Extract:
So, I read that having an AMD GPU is smoother and easier to integrate than a NVIDIA GPU(the recommendations at the buyer´s guide talks a different language. So I am a little confused.)

So my main aim is to build a budget system for occasional UHD/4K editing (Adobe Premie Pro) and color grading with Davinci Resolve (no Video RAW, but up to Apple ProRes 4444 and/ Avid DNxHR HQX.)

As I am right the NVIDIAs are faster and better supported by the software I use. On the other hand it seems that the AMD GPUs are supported by the OS themselves. I am interested in a the GPUs that has less trouble and would accept little less performance. Which GPU do you recommend?

My CPU should be a i7 8700K. I also need Thunderbolt 3. Is there a mainboard that is predestinated for thunderbolt 3?
Thanks in advance!

Written task: Please summarize the post in two sentences.

Data section:
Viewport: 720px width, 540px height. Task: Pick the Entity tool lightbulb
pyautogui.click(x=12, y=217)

==

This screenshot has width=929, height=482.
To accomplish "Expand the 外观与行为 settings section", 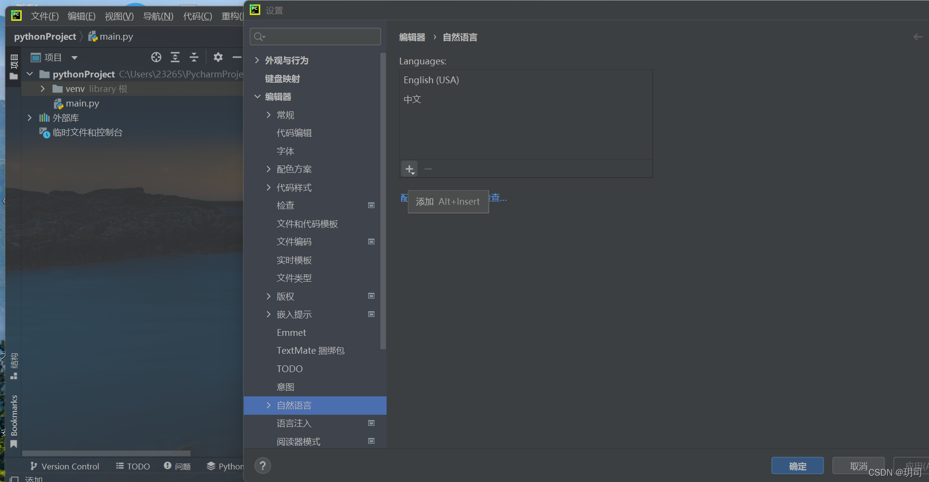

...

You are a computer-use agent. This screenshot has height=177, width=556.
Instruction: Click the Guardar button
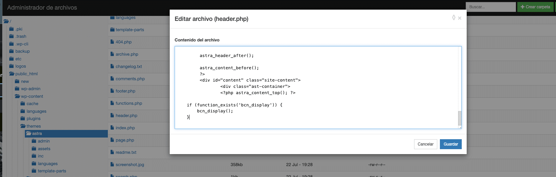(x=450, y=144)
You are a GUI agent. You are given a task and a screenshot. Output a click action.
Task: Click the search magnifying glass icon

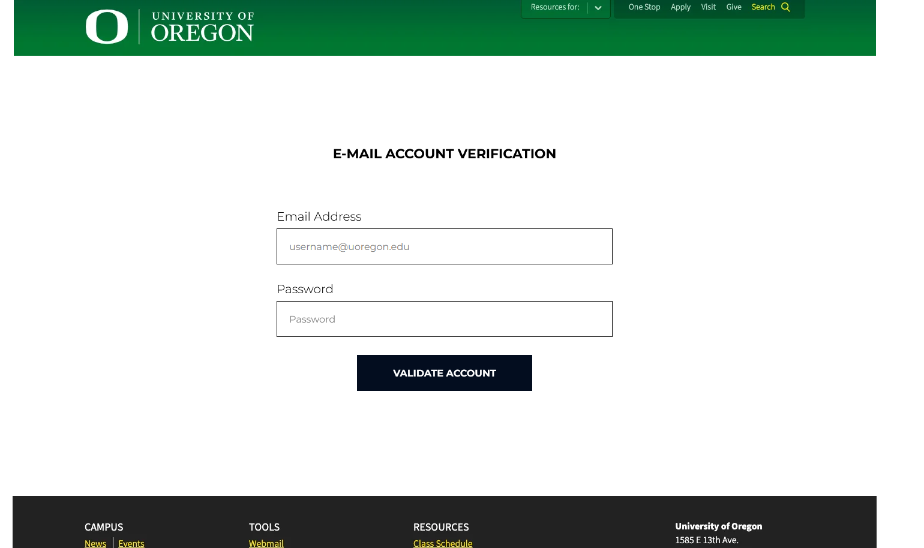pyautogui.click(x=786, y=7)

Task solution: The writer wants to build a budget system around an i7 8700K with Thunderbolt 3, for occasional UHD/4K editing and color grading in Davinci Resolve. After reading that AMD GPUs integrate more smoothly while NVIDIA GPUs are faster and better supported by the software used, the writer asks which GPU gives less trouble, accepting a little less performance, and which mainboard is suited to Thunderbolt 3.